The UT police chief later said the suspect may have suffered from mental health issues.
White was said to be calmly walking around the busy plaza in front of Gregory Gym when he was picked up. Police found a bloody scene at the plaza. One man was bleeding on the ground and three others were wounded a block away.
University of Texas stabbing shocked the campus
Police said all of the victims were male and aged 20 or 21 years old.
Images posted on the Daily Texan showed White being handcuffed by two campus police officers. A large knife holder was visible at his hip.
CNN reported White was involuntarily committed and later released in another city.
White subsequently told the TV station KXAN in a jailhouse interview he had no memory of the event.
He was charged with the murder of a 19-year-old freshman on May 1. He is also accused of stabbing three other students.
White’s attorneys said they were disheartened by the release of the video in Travis County by the TV station. They said White lacked the mental capacity to understand the interview.

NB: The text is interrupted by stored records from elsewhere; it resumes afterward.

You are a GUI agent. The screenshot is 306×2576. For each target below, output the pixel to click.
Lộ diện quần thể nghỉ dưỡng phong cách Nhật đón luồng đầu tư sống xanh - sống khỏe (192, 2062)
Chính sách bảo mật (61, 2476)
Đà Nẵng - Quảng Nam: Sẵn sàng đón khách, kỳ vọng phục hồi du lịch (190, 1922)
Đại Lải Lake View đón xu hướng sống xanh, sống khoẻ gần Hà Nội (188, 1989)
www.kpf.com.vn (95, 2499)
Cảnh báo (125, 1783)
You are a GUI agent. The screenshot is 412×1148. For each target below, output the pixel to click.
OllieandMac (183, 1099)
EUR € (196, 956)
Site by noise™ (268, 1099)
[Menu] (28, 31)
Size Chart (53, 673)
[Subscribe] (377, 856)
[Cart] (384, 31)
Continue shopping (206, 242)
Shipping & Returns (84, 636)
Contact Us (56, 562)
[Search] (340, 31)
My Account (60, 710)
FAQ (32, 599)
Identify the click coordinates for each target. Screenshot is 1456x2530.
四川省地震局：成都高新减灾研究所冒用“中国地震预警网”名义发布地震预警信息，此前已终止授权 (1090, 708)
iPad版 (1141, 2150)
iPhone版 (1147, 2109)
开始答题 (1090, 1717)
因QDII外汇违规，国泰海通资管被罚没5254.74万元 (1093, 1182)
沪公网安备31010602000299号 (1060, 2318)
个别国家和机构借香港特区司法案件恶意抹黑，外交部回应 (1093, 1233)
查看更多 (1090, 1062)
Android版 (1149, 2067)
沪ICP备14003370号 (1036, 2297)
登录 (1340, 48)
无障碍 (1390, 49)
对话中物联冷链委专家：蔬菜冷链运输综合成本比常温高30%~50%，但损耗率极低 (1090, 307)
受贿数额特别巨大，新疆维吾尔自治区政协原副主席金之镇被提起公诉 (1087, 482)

Insanity as a Defense to Murder in Texas
Insanity is a murder defense in the Lone Star State. Although many people believe defense lawyers frequently seek to use this argument, it’s actually used sparingly.
There are different standards for proving insanity depending on whether a defendant is tried in a federal or a state court. Usually, the defendant must show he or she did not mentally or intellectually understand his or her behavior was wrong at the time of the killing.
Although insanity is a defense to murder, the defendant is usually committed to a secure mental facility.
While the University of Texas stabbing spree made headlines, the Austin-based university has also been under fire for rapes on campus, reported The Statesman.